::: DOCUMENT EXTRACT
How will family law be affected by the new Brexit agreement?

Perhaps overlooked when compared with the trade provisions in the European Union (“EU”) and United Kingdom trade agreement, is the impact the new Brexit agreement will have on the cross-border families existing on both sides of the English Channel. It is not yet fully obvious what effects this agreement will have on Family Law or what the implications will be for international practice.

As part of the initial withdrawal agreement, family matters filed on or before the 31 December 2020 would be governed by the previous EU law and would have any orders reciprocally honoured going forward.

Turning to the new agreement itself, there appears to be a lack of consideration on the topic of Family Law.  

Whilst there is some judicial co-operation included in Part 3 of the deal, it is limited to criminal matters and will only be relevant to Family Law where the disciplines overlap, such as in trafficking and exploitation. Unfortunately, domestic abuse is not one of these areas covered and this could increase the vulnerability of families travelling across the Channel. Additionally, the deal specifically protects the enforceability of contracts signed and communicated electronically. Unfortunately, this specifically excludes contracts governed by Family Law.

There is also the issue of the ejection from relevant agreements that the United Kingdom was signatory to as a part of the EU, the most prominent of which being the Brussels IIA Regulation and the Lugano Convention.

The Brussels IIA Regulation established the shared interoperability of European civil law, affording any citizen of the EU the capacity to act in any other EU jurisdiction, is extremely useful in a family context to recover abducted children or access assets sequestered in foreign jurisdictions. It also served to prevent repeat proceedings across European jurisdictions. The Lugano convention extended these provisions to some non-EU nations, chiefly Scandinavian ones.
::::::
::: ITEMS
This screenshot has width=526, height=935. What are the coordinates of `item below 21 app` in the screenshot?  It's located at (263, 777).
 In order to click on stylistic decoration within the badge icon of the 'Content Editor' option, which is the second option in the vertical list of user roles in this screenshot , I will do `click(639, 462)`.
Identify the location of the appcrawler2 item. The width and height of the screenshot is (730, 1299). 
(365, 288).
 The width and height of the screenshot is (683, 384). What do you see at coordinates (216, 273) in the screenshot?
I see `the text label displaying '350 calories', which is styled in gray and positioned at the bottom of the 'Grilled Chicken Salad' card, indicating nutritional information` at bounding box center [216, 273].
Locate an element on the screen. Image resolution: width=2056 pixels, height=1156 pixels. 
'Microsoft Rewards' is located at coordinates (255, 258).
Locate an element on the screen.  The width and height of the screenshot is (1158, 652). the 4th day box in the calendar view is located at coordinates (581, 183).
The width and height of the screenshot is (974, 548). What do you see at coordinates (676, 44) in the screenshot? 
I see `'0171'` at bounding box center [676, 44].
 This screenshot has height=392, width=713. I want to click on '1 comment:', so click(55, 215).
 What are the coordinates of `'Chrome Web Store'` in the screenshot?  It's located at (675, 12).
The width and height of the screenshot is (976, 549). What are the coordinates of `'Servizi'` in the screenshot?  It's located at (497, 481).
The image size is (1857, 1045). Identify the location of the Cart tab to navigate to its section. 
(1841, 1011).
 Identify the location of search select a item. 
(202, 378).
::::::
STATED EXERCISE 1:
From the Brexit family law article, print the passage starting with "How will family" and going on through "for international practice.".
STATED EXERCISE 2:
List every agreement, regulation, and convention that the Brexit family law article names.
STATED EXERCISE 3:
Under the initial withdrawal agreement, by what date did family matters have to be filed to remain governed by the previous EU law, according to the Brexit family law article?

RESPONSE 1:
How will family law be affected by the new Brexit agreement?

Perhaps overlooked when compared with the trade provisions in the European Union (“EU”) and United Kingdom trade agreement, is the impact the new Brexit agreement will have on the cross-border families existing on both sides of the English Channel. It is not yet fully obvious what effects this agreement will have on Family Law or what the implications will be for international practice.

RESPONSE 2:
- The new Brexit agreement (the EU and United Kingdom trade agreement)
- The initial withdrawal agreement
- The Brussels IIA Regulation
- The Lugano Convention

RESPONSE 3:
On or before 31 December 2020.